Information shown ::
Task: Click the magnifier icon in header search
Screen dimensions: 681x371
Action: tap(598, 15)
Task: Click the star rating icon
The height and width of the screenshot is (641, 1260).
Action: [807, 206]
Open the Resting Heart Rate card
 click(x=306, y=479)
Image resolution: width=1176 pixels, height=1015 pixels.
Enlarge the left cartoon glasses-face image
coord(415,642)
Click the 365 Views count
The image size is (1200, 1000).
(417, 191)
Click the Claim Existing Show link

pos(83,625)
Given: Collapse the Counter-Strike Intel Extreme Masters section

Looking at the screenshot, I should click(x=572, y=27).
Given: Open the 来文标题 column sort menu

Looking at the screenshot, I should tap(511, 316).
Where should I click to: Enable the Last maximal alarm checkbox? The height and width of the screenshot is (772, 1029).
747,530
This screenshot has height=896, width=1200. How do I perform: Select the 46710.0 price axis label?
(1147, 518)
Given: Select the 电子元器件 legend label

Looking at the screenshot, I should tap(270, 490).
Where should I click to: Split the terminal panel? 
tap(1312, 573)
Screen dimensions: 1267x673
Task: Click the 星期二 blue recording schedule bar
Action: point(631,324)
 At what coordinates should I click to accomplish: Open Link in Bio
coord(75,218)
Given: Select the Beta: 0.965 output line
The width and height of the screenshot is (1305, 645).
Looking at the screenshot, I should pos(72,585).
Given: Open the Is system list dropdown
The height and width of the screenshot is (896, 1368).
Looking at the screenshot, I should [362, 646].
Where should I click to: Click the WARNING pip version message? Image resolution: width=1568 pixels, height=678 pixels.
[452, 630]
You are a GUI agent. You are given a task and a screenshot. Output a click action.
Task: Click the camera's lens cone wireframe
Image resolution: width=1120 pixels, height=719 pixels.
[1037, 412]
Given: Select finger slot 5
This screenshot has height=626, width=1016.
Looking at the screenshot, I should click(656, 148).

What to work on :: Write every line of the entries above as a JSON list of strings, one string per line, with blank lines omitted.

Reply ::
[
  "Task: Click the magnifier icon in header search",
  "Screen dimensions: 681x371",
  "Action: tap(598, 15)",
  "Task: Click the star rating icon",
  "The height and width of the screenshot is (641, 1260).",
  "Action: [807, 206]",
  "Open the Resting Heart Rate card",
  " click(x=306, y=479)",
  "Image resolution: width=1176 pixels, height=1015 pixels.",
  "Enlarge the left cartoon glasses-face image",
  "coord(415,642)",
  "Click the 365 Views count",
  "The image size is (1200, 1000).",
  "(417, 191)",
  "Click the Claim Existing Show link",
  "pos(83,625)",
  "Given: Collapse the Counter-Strike Intel Extreme Masters section",
  "Looking at the screenshot, I should click(x=572, y=27).",
  "Given: Open the 来文标题 column sort menu",
  "Looking at the screenshot, I should tap(511, 316).",
  "Where should I click to: Enable the Last maximal alarm checkbox? The height and width of the screenshot is (772, 1029).",
  "747,530",
  "This screenshot has height=896, width=1200. How do I perform: Select the 46710.0 price axis label?",
  "(1147, 518)",
  "Given: Select the 电子元器件 legend label",
  "Looking at the screenshot, I should tap(270, 490).",
  "Where should I click to: Split the terminal panel? ",
  "tap(1312, 573)",
  "Screen dimensions: 1267x673",
  "Task: Click the 星期二 blue recording schedule bar",
  "Action: point(631,324)",
  " At what coordinates should I click to accomplish: Open Link in Bio",
  "coord(75,218)",
  "Given: Select the Beta: 0.965 output line",
  "The width and height of the screenshot is (1305, 645).",
  "Looking at the screenshot, I should pos(72,585).",
  "Given: Open the Is system list dropdown",
  "The height and width of the screenshot is (896, 1368).",
  "Looking at the screenshot, I should [362, 646].",
  "Where should I click to: Click the WARNING pip version message? Image resolution: width=1568 pixels, height=678 pixels.",
  "[452, 630]",
  "You are a GUI agent. You are given a task and a screenshot. Output a click action.",
  "Task: Click the camera's lens cone wireframe",
  "Image resolution: width=1120 pixels, height=719 pixels.",
  "[1037, 412]",
  "Given: Select finger slot 5",
  "This screenshot has height=626, width=1016.",
  "Looking at the screenshot, I should click(656, 148)."
]